You can start by requesting a copy of the data collection policies of every business or government entity you interact with. That way you’ll know who’s storing what and be better able to make decisions about what’s necessary. And when it comes to technology companies, you can even request a copy of whatever data they have about you and request that they remove whatever you’re not comfortable with.

Guarding Against Government Surveillance

If internet privacy wasn’t made complicated enough by the sheer number of businesses and bad guys looking to peer into our lives, this next privacy threat finishes the job. That’s because it isn’t just private entities looking to collect data about what we say and do while online. Myriad government agencies do it too (and even some foreign governments, too). And of all of the threats to our collective privacy, this is by far the most wide-ranging.

This is because government agencies have the authority to go much further with their data collection activities than any private business or individual ever could. And judging by some of the leaked information on the topic, many of them go even further than the law allows. But because of their position in the internet data hierarchy, preventing your (or any other) government from keeping tabs on you is exceptionally difficult.

The one tool available to assist individuals with this task is encryption. In short, the more encryption you use and the more places you use it, the harder it will be for anyone to peer into your online life. That means turning to tools like VPNs and communications platforms that use end-to-end encryption. It also means encrypting the data on all of your digital devices so that no unauthorized access is possible.

And although it’s very difficult to tell how effective these defensive measures are against mass government surveillance, there’s plenty of reason to believe they work. Case in point: a group of governments is lobbying the tech industry to build backdoor access into encryption algorithms.

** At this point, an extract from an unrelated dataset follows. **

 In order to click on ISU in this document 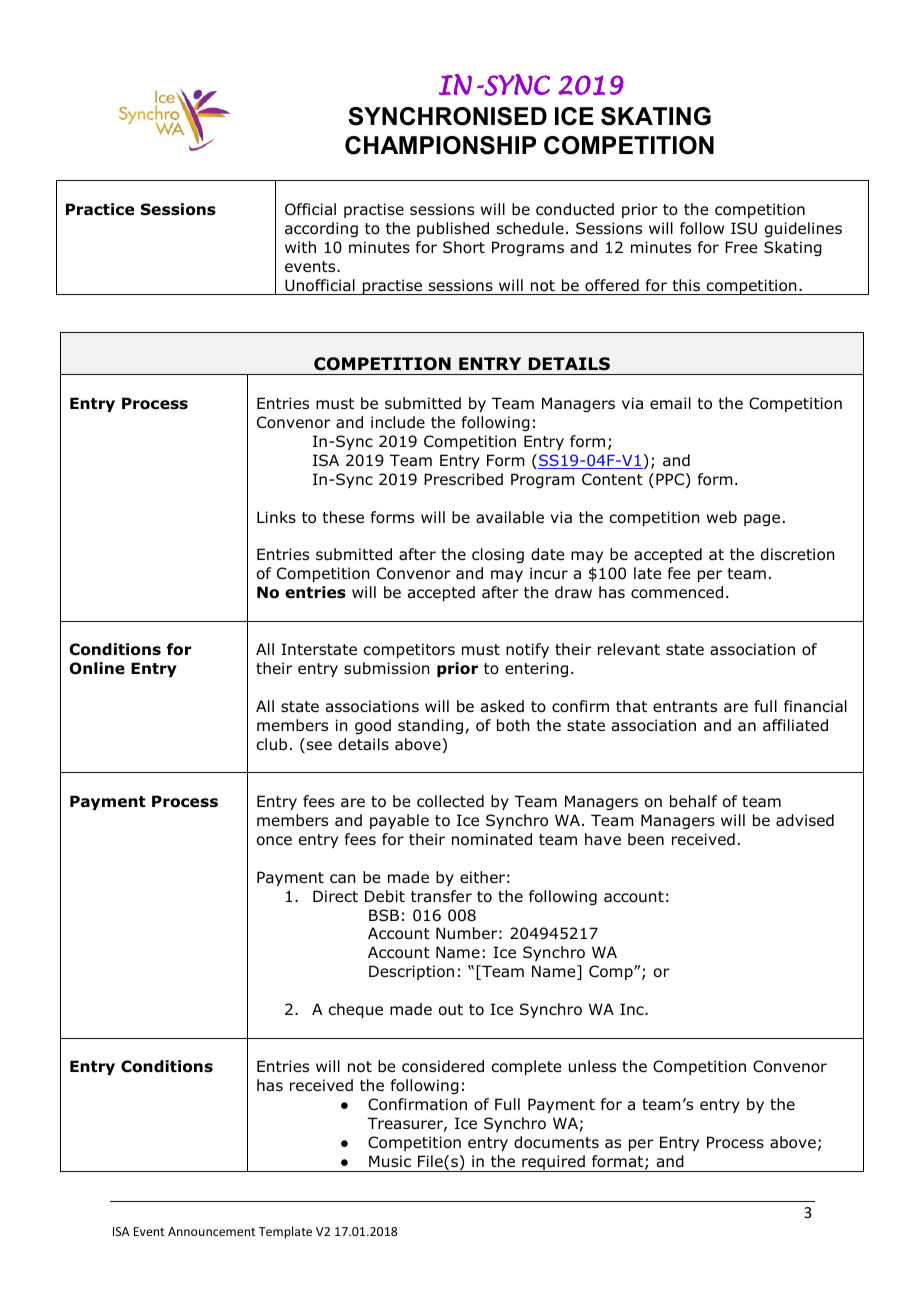, I will do `click(744, 228)`.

So, if the encryption wasn’t effective, they’d have no need to seek such a remedy.

Take Your Internet Privacy Back

Even though perfect internet privacy is all but impossible, that doesn’t mean taking steps in the right direction isn’t worth it. Just putting the tips mentioned here in practice will get you a long way. But there’s even more that you can do.

You can also engage with groups like the Electronic Frontier Foundation to aid in their efforts to advance the cause of internet privacy through the courts and legislatures. And you can also register your opinions with the FCC and other relevant regulatory agencies when they consider measures to enhance (or damage) internet privacy. Such efforts in the European Union resulted in the passage of the landmark GDPR privacy framework – so they’re well worth doing.

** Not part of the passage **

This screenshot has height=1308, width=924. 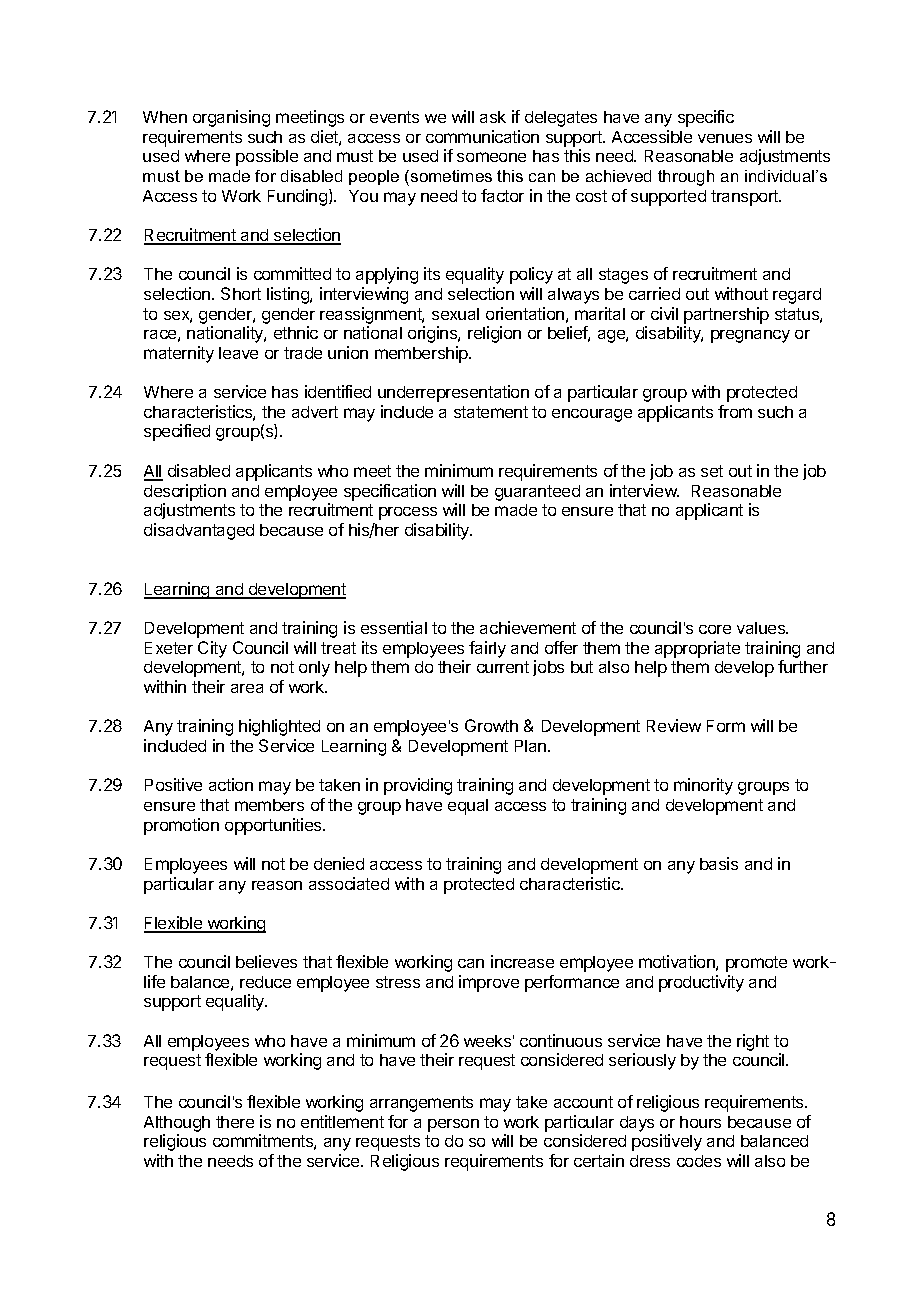 I want to click on increase, so click(x=522, y=961).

But in the meantime, the best thing to do is be careful about how and where you share your data, and try to limit access wherever possible. By doing so, you can take back much of the privacy users enjoyed in the earliest days of the internet. And that’s not so bad by today’s standards.

5 thoughts on “Will We Ever Get Our Internet Privacy Back? (Spoiler: Yes, If We Demand It)”

  1. Then there is the position taken by David Brin in "The Transparent Society", that given ubiquitous cheap cameras, real privacy is impossible, & the important thing to level the playing field is to make it as hard as possible for the rich & powerful to keep secrets from everyone else.

  2. Don't forget, you're keeping the lights on using the same methods as evil google and FB, try not to throw too many stones.

    Ask anyone obsessed with "muh data", most wouldn't have a clue exactly what it comprised. Ask any FB user, free+ads or $30/month or quit the internet, they will always pick free+ads. It's their choice, it's not tyranny because they are not permitted to demand unrestricted use of FB and a la carte the terms.